Before, a judge in Shawnee County District Court turned down the groups’ request for an emergency injunction, saying that pretending to be a public figure is not protected speech.
However, the high court didn’t like the new law because it doesn’t require prosecutors to show that a voter registration volunteer meant to misrepresent or trick people into thinking they were an election official. As a result, Stegall wrote in the majority opinion, that the law “criminalizes honest speech” in a place where “occasional misunderstandings” are bound to happen.
Stegall said, “In this way, it includes protected speech in its net.”
The state Supreme Court told the lower court to think again about issuing an emergency injunction against the false impersonation law because the case over its constitutionality is likely to win.
“Because this law isn’t clear and is dangerous, Kansas League of Women Voters volunteers have had to severely limit their help with voters for three years now,” said Martha Pint, president of the chapter. “The League’s important work helping people vote is not a crime, and we are sure that this part of the law will be quickly blocked when the case goes back to the district court.”
Davis Hammet, the executive director of Loud Light, said that he hopes the lower court will “stop the irreparable harm caused daily by the law and allow us to resume voter registration before the general election.”
When asked to speak on that part of the high court’s decision, neither Kansas Secretary of State Scott Schwab nor State Attorney General Kris Kobach did so.
In a joint statement, Schwab and Kobach instead talk about how the high court supported the signature verification law and upheld a rule that says people can only collect 10 advance votes to give to election officials.
Schwab said, “This ruling lets us keep reasonable election security laws in Kansas.”
People who support the limit on collecting ballots say it stops “ballot harvesting” and stops election fraud.

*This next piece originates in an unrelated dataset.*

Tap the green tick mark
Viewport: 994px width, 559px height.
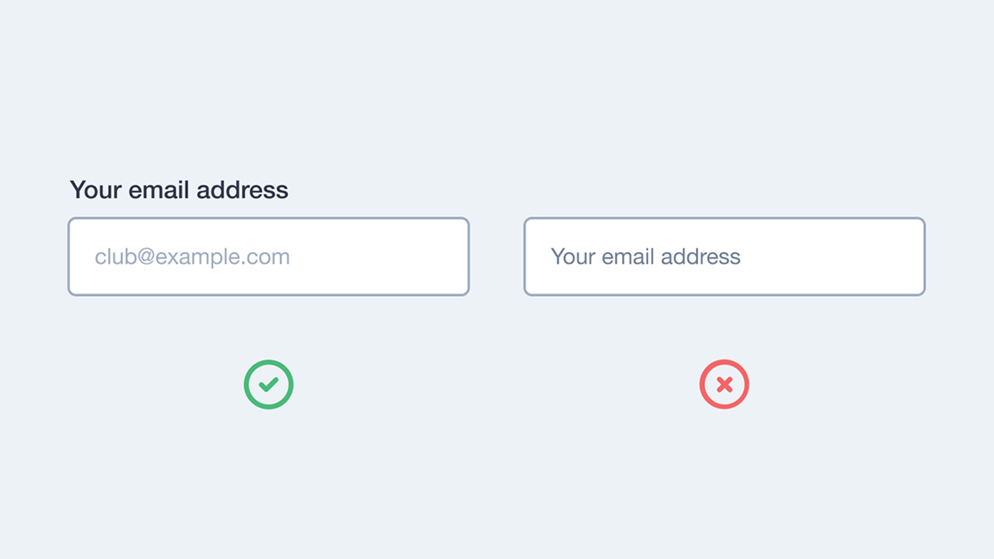click(x=269, y=384)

Even though Democratic Gov. Laura Kelly wanted to veto it, the GOP-led Legislature passed it anyway. Some people think it’s the Republicans’ response to false claims that the 2020 election wasn’t real, which led to a lot of false information and laws across the country that made it harder for people to vote.
Last year, the Kansas Court of Appeals brought back a case that questioned the limits on collecting ballots and the verification of signatures, saying that both of these things hurt people’s right to vote. But the high court upheld the ban on collecting ballots, saying that “voters have many options for delivering their ballots” and that collecting ballots is not protected by free speech.
Kobach said that the majority’s decision was “well-reasoned” and that the Legislature is within its constitutional rights to create proof “to make sure voters are who they say they are.”
That’s exactly what Kobach said about Kansas’s rule to check signatures.